Share your dilemmas and get honest opinions from other Mumsnetters.

To think that a lot of us will be in trouble when we retire...

692 replies

Fleetheart · 17/08/2019 14:53

This generation seems very unlike the previous ones in that we take out loans for everything, buy holidays on credit, kitchens on credit, new clothes etc etc. And pension schemes are getting less and less generous. And most of us don’t understand them anyway. I’ve always earned well, but have split up from partner, so still have s lot on my mortgage, no savings, and really not very much in my random pension schemes most of which are money purchase schemes and won’t pay a lot. And I know many people of my age (mid 50s) who have no pension at all. And meanwhile the govt is being less and less generous. What will become of us all?

OP posts:
jennymanara · 20/08/2019 10:42

When critical illness policies first became available they only covered a limited number of illnesses. By the time they became better I had a chronic illness not covered by earlier policy as it is a rare one. The illnesses they all used to cover were actually listed.

Gin96 · 20/08/2019 10:42

I thought 25% is tax free when you reach 55?

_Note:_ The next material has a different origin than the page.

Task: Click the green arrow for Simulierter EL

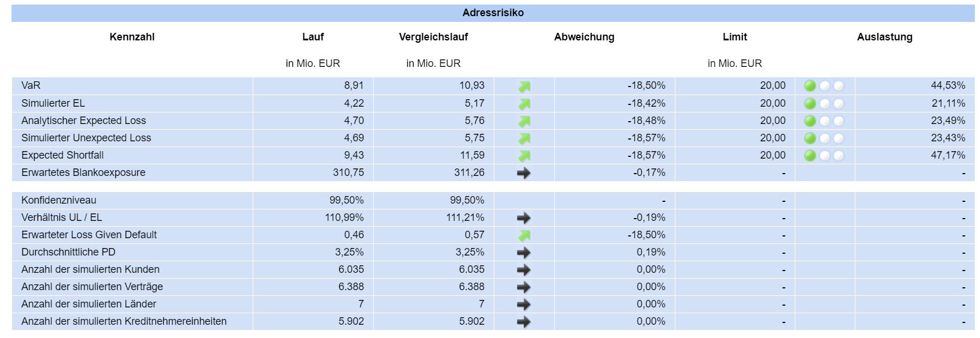Action: point(524,104)
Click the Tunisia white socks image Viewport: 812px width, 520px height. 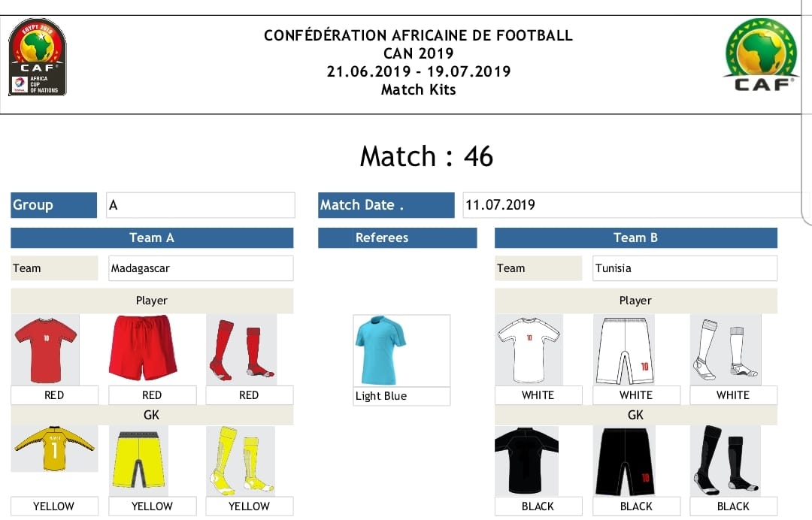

Iamthewombat · 20/08/2019 11:11

Correct. You can draw down a lump sum (currently 25%) tax free from a pension fund at 55.

Iamthewombat · 20/08/2019 11:30

Also, you very much get ‘free money’ when you contribute to a pension, in the form of tax relief at your highest rate, even if you are self-employed and don’t get employer contributions.

I’m self employed. It costs me 60p to put each £ of contribution into my SIPP. I get that 40% benefit almost straight away: the fund manager claims 20% basic rate tax and adds the value to my SIPP then I get an extra 20% discount via my tax return: I pay less tax in the year in which I contribute because what I put into the pension is deducted from my taxable income.

By throwing all of your money at paying off your mortgage early you buy a short term advantage but what about all those years when your pension contributions could have been working for you? Say you get a mortgage at 30 and aim to pay it off in 15 years instead of 25 (or even 30 - that’s the length of some mortgages now, which is propping up prices).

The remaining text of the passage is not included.